Sometimes, when these problems are associated with bad posture, the physiotherapist may also recommend a treatment called Global Postural Re-education – RPG, in which there is a correction of posture and stretching of the muscles responsible for the postural change.
During a sciatic attack, one should prefer anti-inflammatory foods such as salmon, garlic, onions, flaxseed, chia, and sesame. But it is also important to reduce the consumption of foods that increase inflammation in the body, which are mainly processed meats such as sausage, sausage, and bacon.
6. Alternative treatment
In addition, there are other options that can also complete the treatment, which includes having Acupuncture and Reflexology sessions to relieve pain and discomfort. Another possibility is osteopathy, which consists of techniques that stretch the muscles, pulling in a way to crack the joints, being a good way to treat scoliosis, hyperlordosis, and herniated discs, which are generally involved in the cause of sciatica.
7. Spinal surgery
It is reserved only for the most severe cases when there is a herniated disc that does not improve with all the treatments mentioned above.

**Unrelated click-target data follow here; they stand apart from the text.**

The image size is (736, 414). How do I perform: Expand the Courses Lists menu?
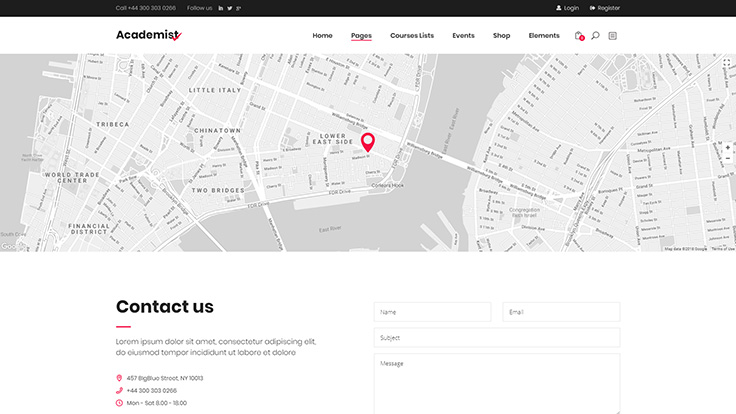coord(412,36)
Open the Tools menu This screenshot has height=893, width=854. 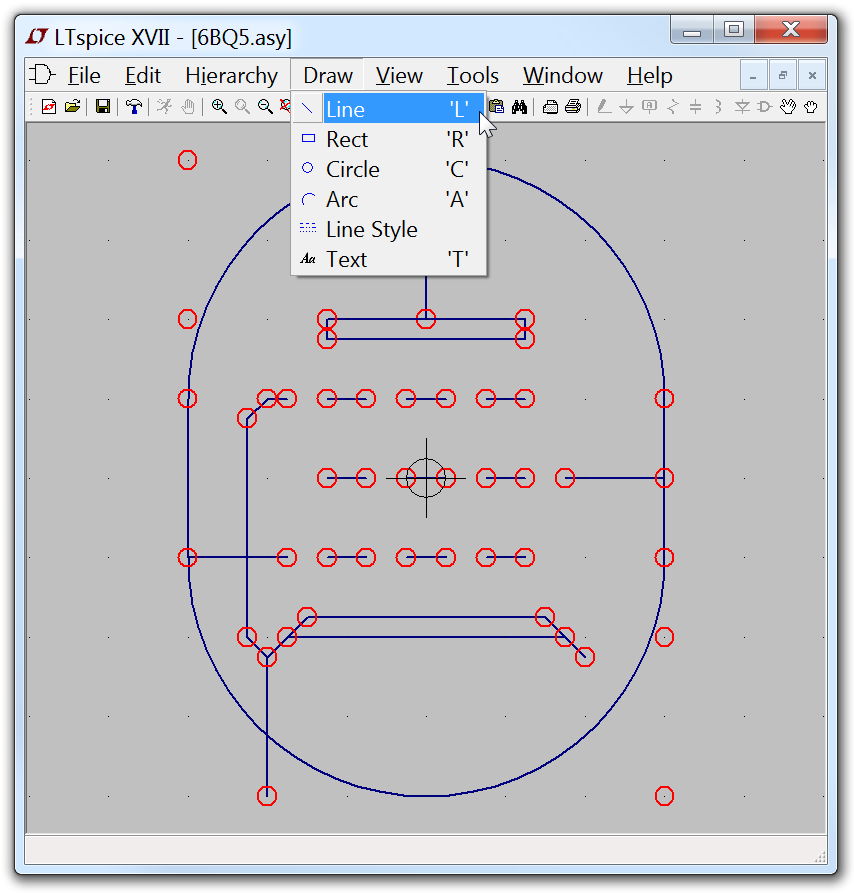472,75
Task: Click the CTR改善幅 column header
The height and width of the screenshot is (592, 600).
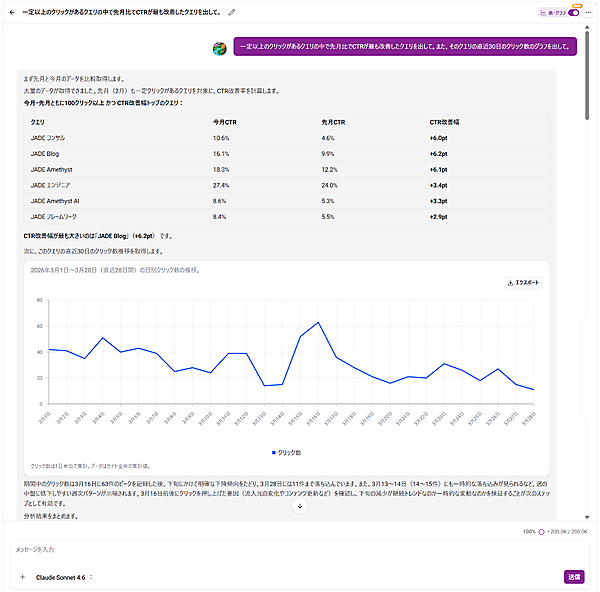Action: 443,120
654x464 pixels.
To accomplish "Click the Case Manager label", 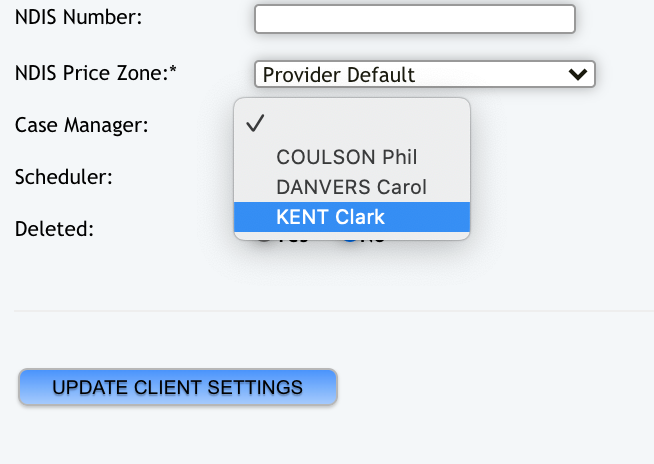I will click(81, 125).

In this case, the surgeon may decide to remove the vertebral disc and glue one vertebra to the other, for example.
How to prevent the pain from coming back
To prevent a new attack of sciatica, you should:
- Do regular stretches that stretch your leg muscles and spine.
- Avoid a sedentary lifestyle and regularly practice activities such as walking, Pilates, or Water aerobics that strengthen and stretch your muscles;
- Try to maintain correct back posture even when sitting;
- Always be within the ideal weight;
- Always keep the abdomen strong to protect the spine.
Sciatic nerve pain happens when this nerve is compressed, which is common when the person has a herniated lumbar disc, especially between L4 or L5, tightness of the canal where the spinal cord passes, a misalignment of a vertebra, or when you have an increase in the tonus and firmness of the buttocks, for example.
Women who practice physical activity in the gym and whose buttocks are worked out can get sciatica because there was an increase in tone or, even, a contracture in the gluteus developed, more specifically in the piriformis muscle.
About 8% of the world population suffers from sciatica because nerve fibers pass through the piriformis muscle in them, and when it is very tense or with contracture, they compress the nerve, leading to pain in the form of numbness, shock, or tingling.
The inflamed sciatic nerve in pregnancy
During pregnancy, it is common for the sciatic nerve to be affected due to the rapid increase in weight, belly growth, and change in the woman’s center of gravity, which can lead to compression of this nerve. When this happens, the pregnant woman should seek a doctor or physiotherapist, to start the treatment and minimize the presented symptoms. Treatment can be done with stretching exercises, warm compresses, and anti-inflammatory ointments to apply to the pain site.